■ Exercise requirements
Update the listing below by replacing "Identify the location of" with "Locate" and leaving all else unchanged. Omit the pictures from your answer.
(Extracted material Opens)
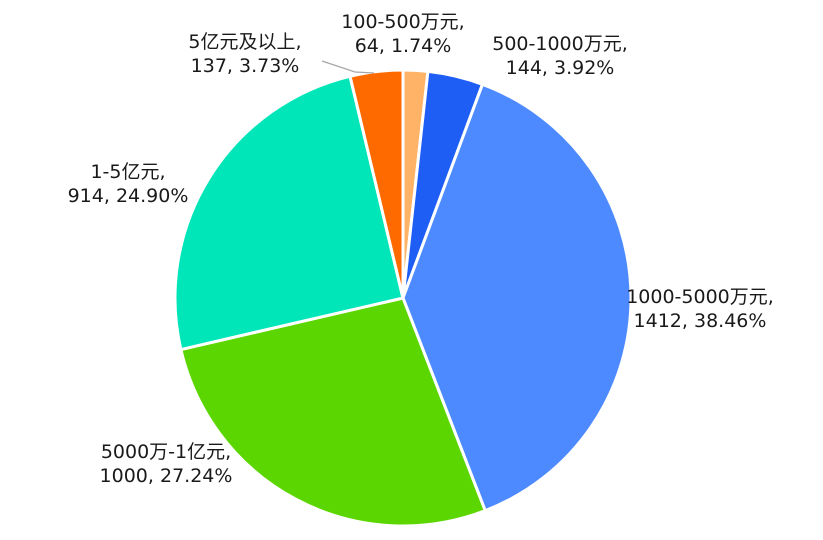 This screenshot has height=540, width=823. Describe the element at coordinates (244, 42) in the screenshot. I see `data-label-category: 5亿元及以上,` at that location.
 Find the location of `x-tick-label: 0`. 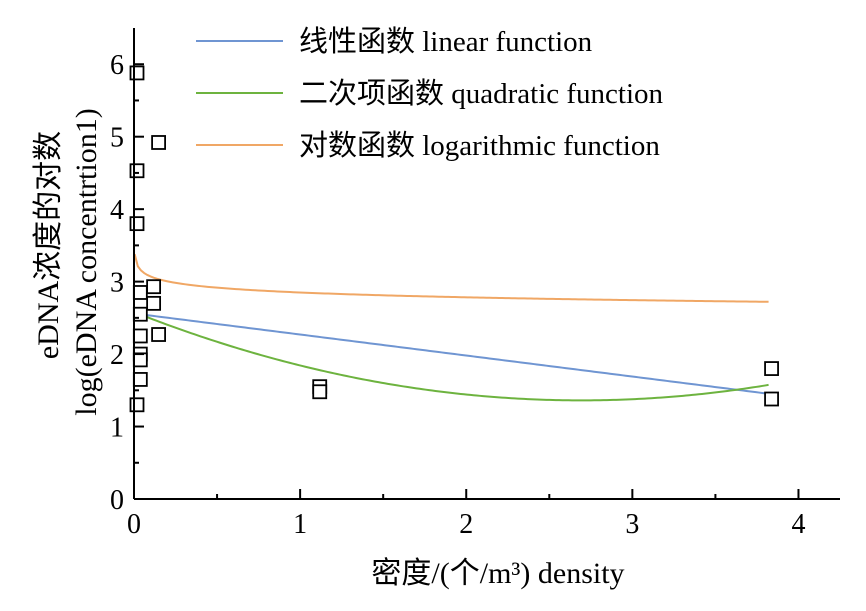

x-tick-label: 0 is located at coordinates (134, 524).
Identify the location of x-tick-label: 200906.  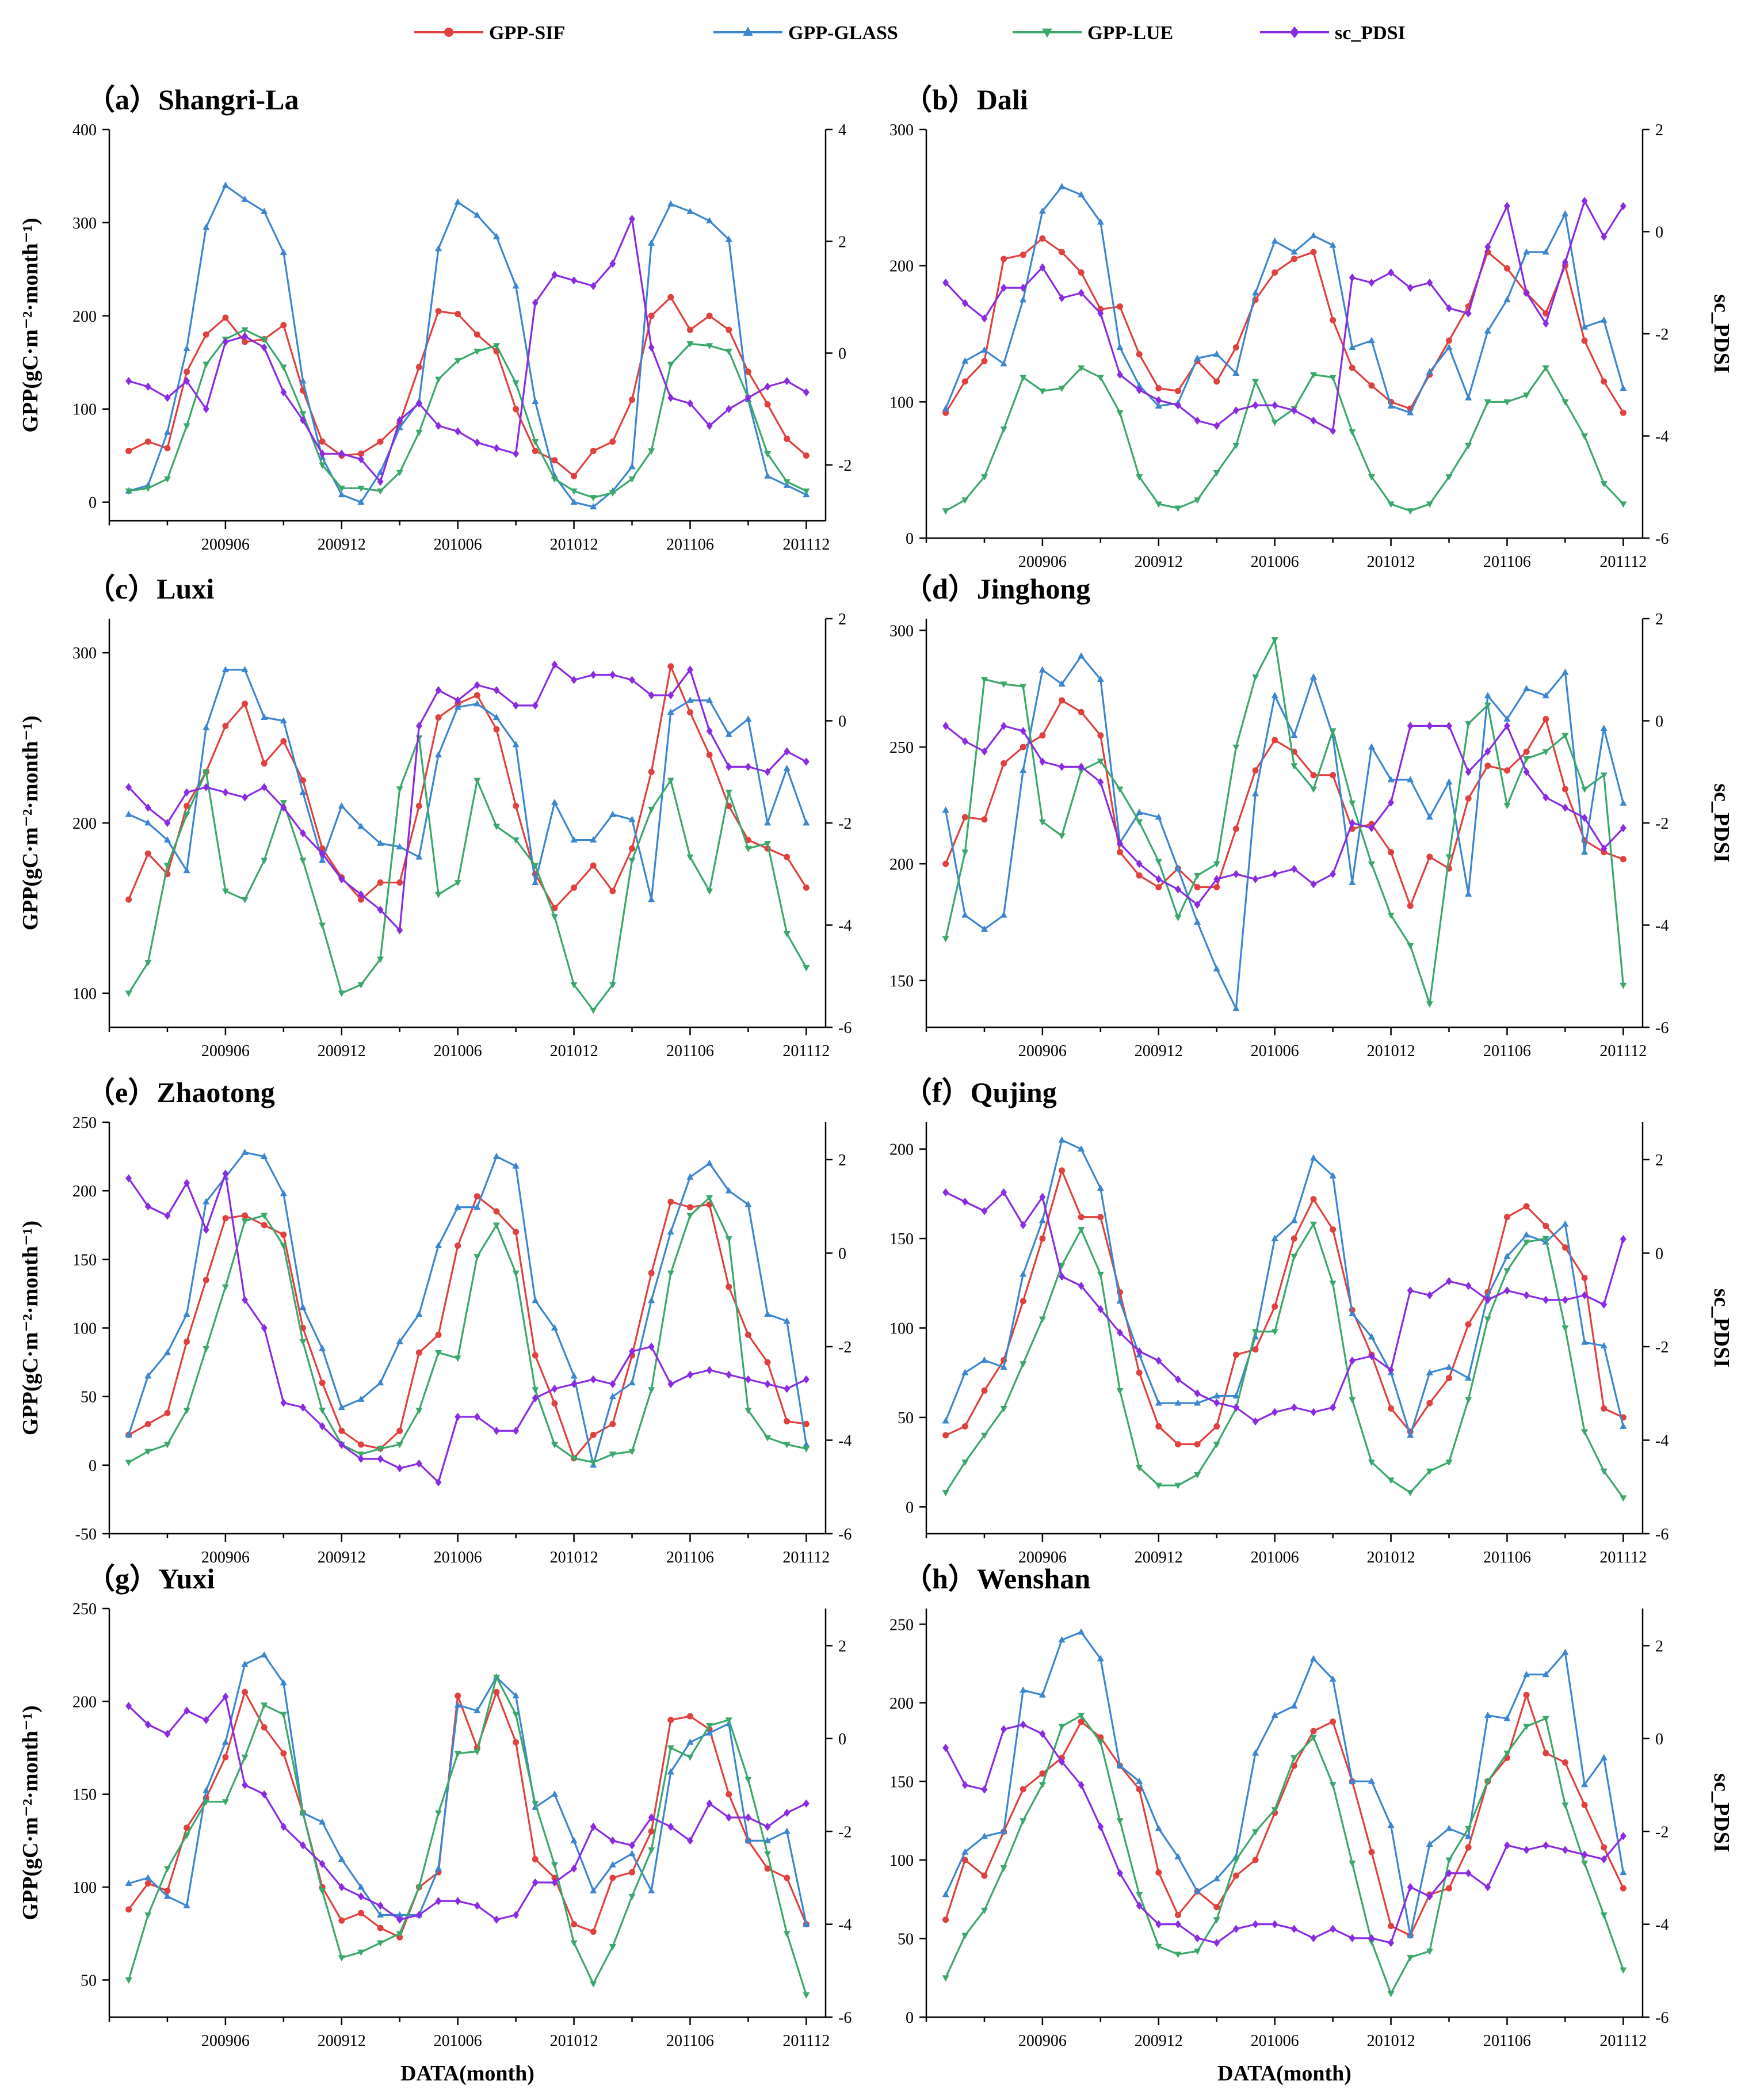
(1042, 562).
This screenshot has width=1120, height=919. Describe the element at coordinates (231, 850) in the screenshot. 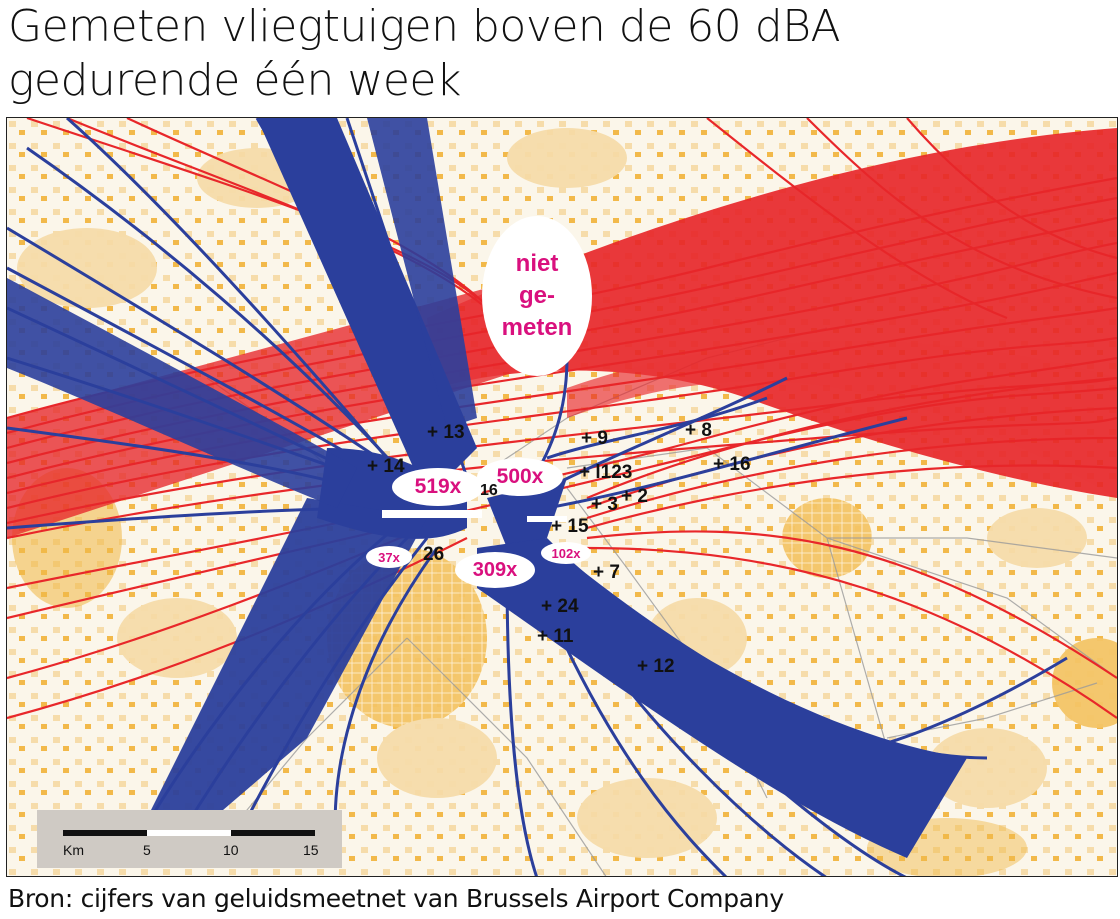

I see `scale-tick-10: 10` at that location.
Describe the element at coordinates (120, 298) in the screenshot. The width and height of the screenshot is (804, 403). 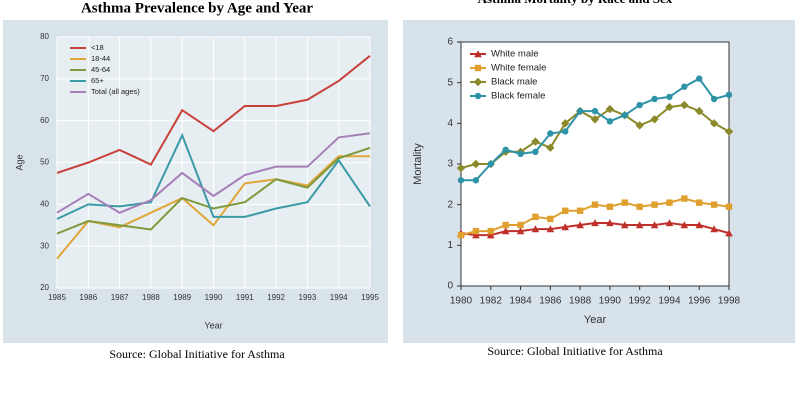
I see `x-tick-label: 1987` at that location.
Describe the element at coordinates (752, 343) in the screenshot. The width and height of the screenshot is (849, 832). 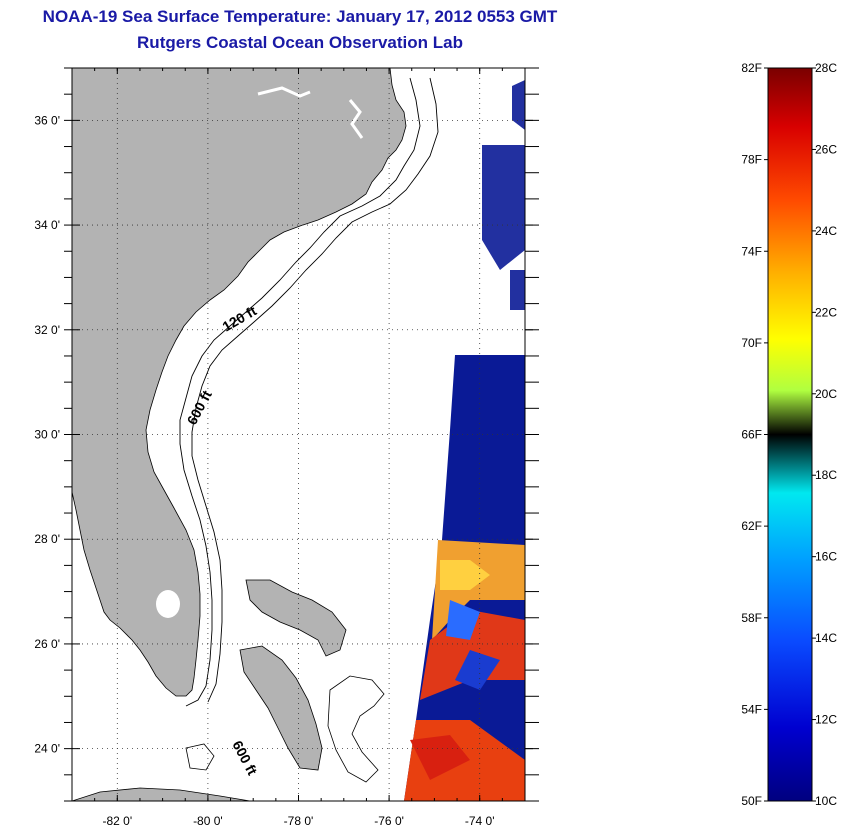
I see `colorbar-f-label: 70F` at that location.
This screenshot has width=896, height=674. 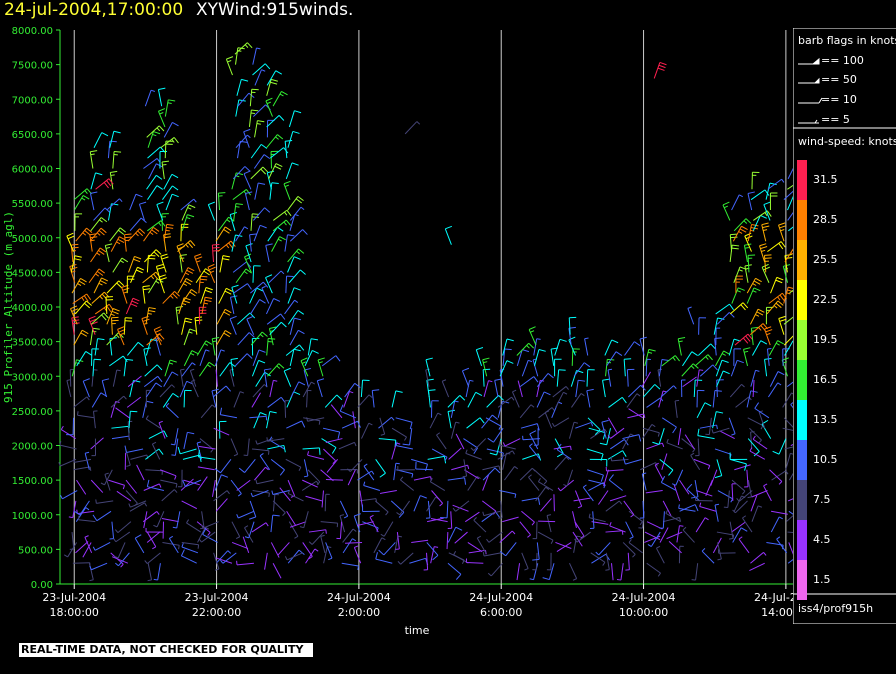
(Extracted material Closes)
■ Response to the task
 This screenshot has height=540, width=823. Describe the element at coordinates (244, 42) in the screenshot. I see `data-label-category: 5亿元及以上,` at that location.
 Find the location of `x-tick-label: 0`. 

x-tick-label: 0 is located at coordinates (134, 524).
Locate x-tick-label: 200906.  
(1042, 562).
This screenshot has width=1120, height=919. Describe the element at coordinates (231, 850) in the screenshot. 

I see `scale-tick-10: 10` at that location.
Describe the element at coordinates (120, 298) in the screenshot. The width and height of the screenshot is (804, 403). 
I see `x-tick-label: 1987` at that location.
Describe the element at coordinates (752, 343) in the screenshot. The width and height of the screenshot is (849, 832). 
I see `colorbar-f-label: 70F` at that location.
This screenshot has width=896, height=674. 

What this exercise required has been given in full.